Optimizing Agent Workflows for Modern LLMs
Writing effective agent skills requires deep knowledge of prompt engineering. With the release of advanced reasoning models like Claude 3.5 Sonnet, ChatGPT o1, and DeepSeek-V3, prompt templates must focus on structured thinking. Developers are encouraged to use XML tags (e.g., <thought>, <context>, and <rules>) to isolate execution boundaries. Standardized prompts prevent agents from suffering from context drift, ensuring that long-running tasks remain aligned with the initial system parameters.
Exploring by SOC Occupations and Creator Profiles
What makes SkillMD unique is its taxonomy.
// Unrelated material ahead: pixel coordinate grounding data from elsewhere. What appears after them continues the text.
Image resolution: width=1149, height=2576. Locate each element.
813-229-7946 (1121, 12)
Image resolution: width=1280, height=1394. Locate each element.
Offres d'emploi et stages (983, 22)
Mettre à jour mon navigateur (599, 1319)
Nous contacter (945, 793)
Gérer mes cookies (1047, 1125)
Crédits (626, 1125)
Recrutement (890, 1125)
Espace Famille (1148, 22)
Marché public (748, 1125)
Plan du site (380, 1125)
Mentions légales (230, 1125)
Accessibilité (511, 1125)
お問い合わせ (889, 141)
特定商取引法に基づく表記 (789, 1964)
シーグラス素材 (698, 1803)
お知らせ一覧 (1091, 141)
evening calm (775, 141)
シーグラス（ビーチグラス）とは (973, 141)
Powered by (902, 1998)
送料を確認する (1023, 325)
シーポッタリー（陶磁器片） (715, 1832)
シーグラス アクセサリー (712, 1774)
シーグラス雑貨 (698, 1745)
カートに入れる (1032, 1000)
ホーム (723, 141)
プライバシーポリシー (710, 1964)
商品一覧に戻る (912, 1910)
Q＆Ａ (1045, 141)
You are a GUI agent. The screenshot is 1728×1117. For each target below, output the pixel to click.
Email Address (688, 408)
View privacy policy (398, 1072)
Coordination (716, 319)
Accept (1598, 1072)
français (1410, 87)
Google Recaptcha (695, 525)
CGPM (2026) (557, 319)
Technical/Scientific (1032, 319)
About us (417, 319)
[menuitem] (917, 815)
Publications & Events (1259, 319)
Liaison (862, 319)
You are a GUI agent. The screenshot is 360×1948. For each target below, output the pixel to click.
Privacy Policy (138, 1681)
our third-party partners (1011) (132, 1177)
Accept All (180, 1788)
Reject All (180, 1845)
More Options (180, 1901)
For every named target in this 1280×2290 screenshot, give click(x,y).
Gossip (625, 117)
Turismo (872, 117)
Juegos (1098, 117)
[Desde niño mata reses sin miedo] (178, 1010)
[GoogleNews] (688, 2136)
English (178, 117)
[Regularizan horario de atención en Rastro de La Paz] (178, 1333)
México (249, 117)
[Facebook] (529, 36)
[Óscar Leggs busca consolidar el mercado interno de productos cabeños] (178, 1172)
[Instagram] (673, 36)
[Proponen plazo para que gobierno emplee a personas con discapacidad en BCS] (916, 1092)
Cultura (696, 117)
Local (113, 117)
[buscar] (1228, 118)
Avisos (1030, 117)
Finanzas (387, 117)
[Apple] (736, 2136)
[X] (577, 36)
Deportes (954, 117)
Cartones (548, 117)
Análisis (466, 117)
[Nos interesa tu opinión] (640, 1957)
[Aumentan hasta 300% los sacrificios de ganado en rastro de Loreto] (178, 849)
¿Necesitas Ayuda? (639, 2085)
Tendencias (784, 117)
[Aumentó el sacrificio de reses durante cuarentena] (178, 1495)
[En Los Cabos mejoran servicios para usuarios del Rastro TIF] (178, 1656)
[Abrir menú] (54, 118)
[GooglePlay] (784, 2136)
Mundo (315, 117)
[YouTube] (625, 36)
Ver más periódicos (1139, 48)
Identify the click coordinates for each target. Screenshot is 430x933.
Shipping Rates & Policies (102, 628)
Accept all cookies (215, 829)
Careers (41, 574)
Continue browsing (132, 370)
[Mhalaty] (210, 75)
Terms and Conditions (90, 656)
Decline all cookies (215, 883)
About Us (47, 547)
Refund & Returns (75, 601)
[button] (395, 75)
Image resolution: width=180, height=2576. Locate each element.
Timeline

Instead of simple text search, we parse and organize files according to the Standard Occupational Classification (SOC) system. This means you can discover skills written for Computer and Mathematical roles, Business and Financial operations, Legal, Design, and and Educational Instruction fields. By tracking creator profiles, developers can study how different teams organize their custom instructions, compare version updates, and fork public configs for specialized enterprise use cases.
SkillMD operates as a high-performance index running on a fast Go backend and a highly responsive Astro SSR frontend. All search queries execute in milliseconds, featuring smart debouncing to prevent multiple API requests while keeping user data secure. Join our community of developers to standardize your AI agent instructions and optimize your LLM prompting workflows today.
Frequently Asked Questions
A practical guide to agent skills: what they are, how to inspect them, and how SkillMD helps you explore the ecosystem.